Vahşi kapitalizmin otuz yılı aşan saltanatı sokaklara çıkan milyonların eylemiyle sarsılıyor. AKP’lilerin, saltanatları Taksim’e, Kızılay’a çıkan milyonlar tarafından lanetlendi. Bugüne kadar kaderimiz onların insafına bağlıyken şimdi onlarınki bizim birleşik mücadelemize bağlı.
Gökçek’in başını çektiği, şimdi de yenilerinin aday olduğu rantçı zihniyet Ankara’yı beton, asfalt, otomobil ve AVM’den ibaret bir yığına çevirdi.
Oysa Ankara bir Alışveriş Merkezi, bizler müşteri değiliz. Bu kentin sahibiyiz! Sermayesi vergilerimizden oluşan ulaşımımızı, içecek suyumuzu, başımızı sokacak evimizi, ısınacak yakacağımızı kar kaynağı olarak görenlere “Artık Yeter” deme zamanı geldi.
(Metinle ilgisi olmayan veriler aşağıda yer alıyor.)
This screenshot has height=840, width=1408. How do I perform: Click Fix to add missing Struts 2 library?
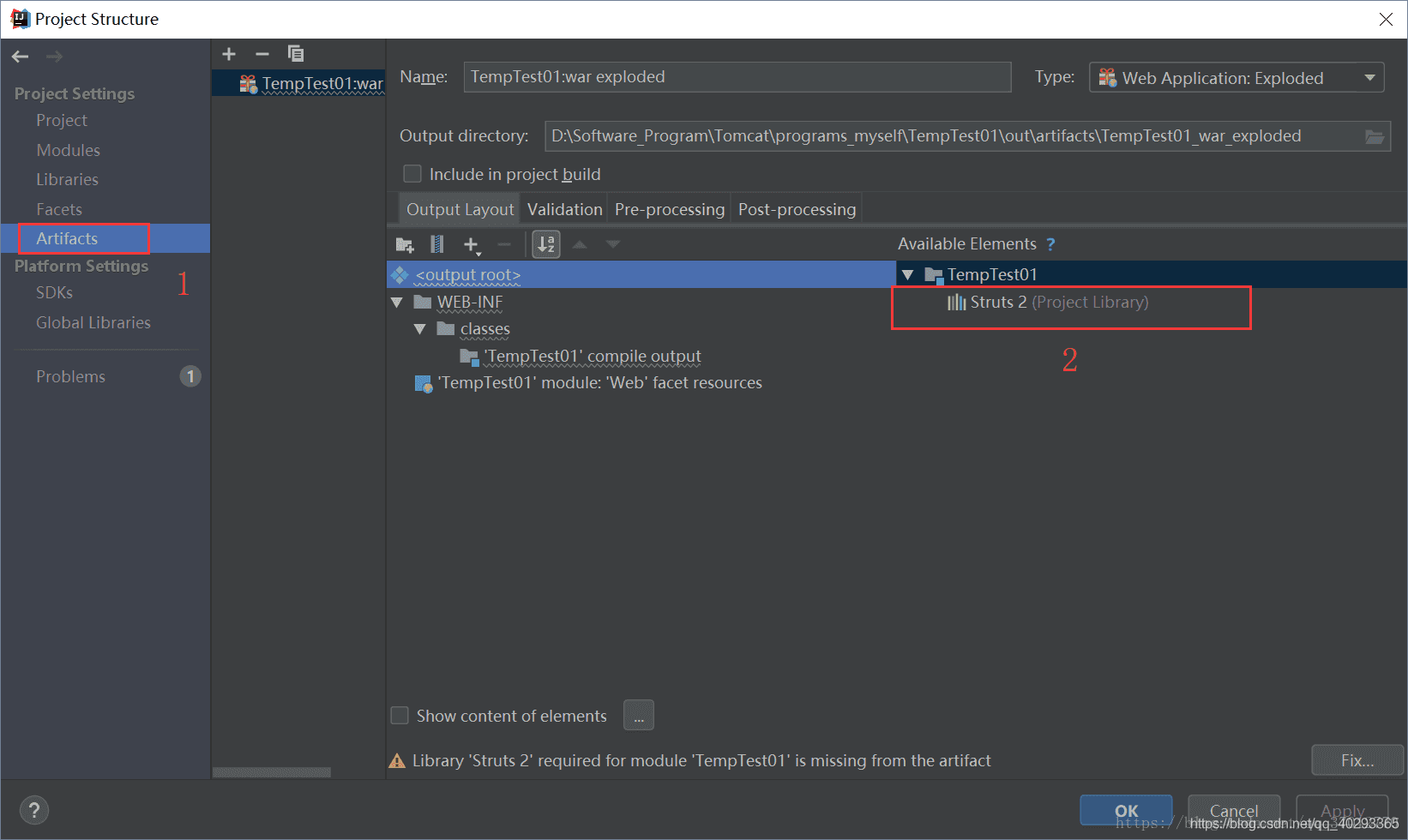[x=1356, y=759]
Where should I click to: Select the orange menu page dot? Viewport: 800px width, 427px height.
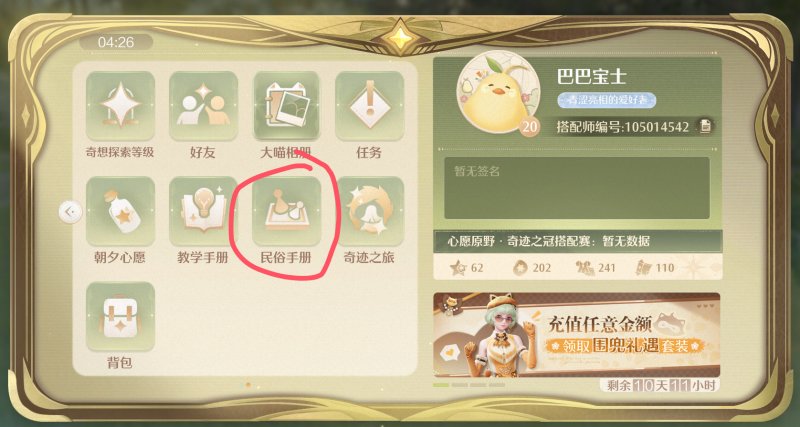pos(248,385)
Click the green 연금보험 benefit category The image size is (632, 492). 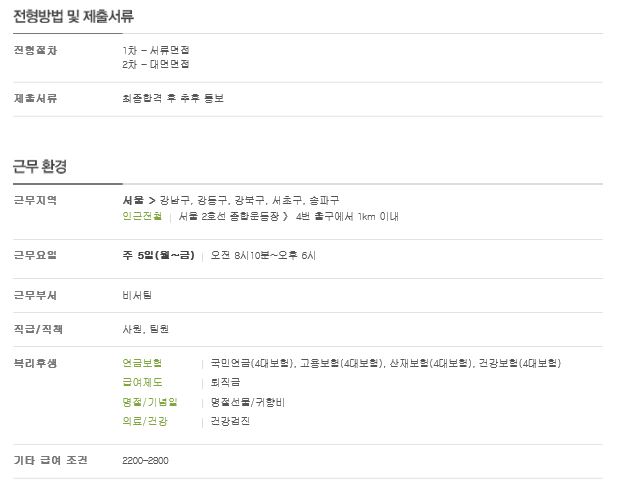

Haklarımızı alabilmek için vicdan sahibi yöneticiler beklemek zorunda değiliz;
BİZ KENDİMİZ bunu yapabiliriz.
Onlar, yani ayakkabı kutulan parayla dolu olanlar, bize tepeden bakanlar, bizi ancak topluca selamlayanlar yine önümüze kurtuluş reçeteleri sürmeye başladılar. Ruhsatlarını Amerika’da imzalatanlar; gizli odalardaki pazarlıkların ardından önümüze nimet gibi adaylar sunanlar; kısacası cellâtlarımız, bizi soyanlar, sürüye sayanlar; kırk katır zamanı doldu şimdi kırk satır diyorlar.
Onlara cevabımız: Ne katırınızı ne de satırınızı, artık geleceğimizi istiyoruz!
Maaşımızla geçinebildiğimiz, suyunu musluktan içebildiğimiz; gençliğin yaratıcılığına, insanların kardeşliğine güvendiğimiz, kadınların eşit olduğu bir kent istiyoruz.
İnsanlarımız arasında düşmanlık yaratarak kendini var eden; çaldıkça çalışabilen sağ politikacılara mecbur değiliz. Dürüstlüğün, eşitliğin, kardeşliğin, adaletin sesi, soluğu soldur. Sol, muradı dünyada cennet olandır. Gökçek’e de, diğer partilerden aday olan ülküdaşlarına da mecbur değiliz. Hava döndü soldan yana esiyor rüzgar, bu rüzgarı birlikte büyüteceğiz.
Solu küçümseyenlere, Nemrut’un göğe ulaşan ateşini söndürmek için su taşıyan karıncanın alay edenlere verdiği, “hiç olmazsa tarafım belli olsun” yanıtını tekrar ediyoruz. Tarafımız insanlarımızı yakan, soyan, sömürenlerin yanı olamaz! Ne bankacılar, ne borsacılar, ne din tüccarları, ne emperyalistler derdimize çare.
Tek çare kadın, erkek, işçi, memur, genç, emekli, Alevi, Sünni, Türk, Kürt, esnaf, öğrenci; sen ben o.
Tek çare: BİZ KENDİMİZ!
Mücadele başladı ve devam ediyoruz. Sen de katıl!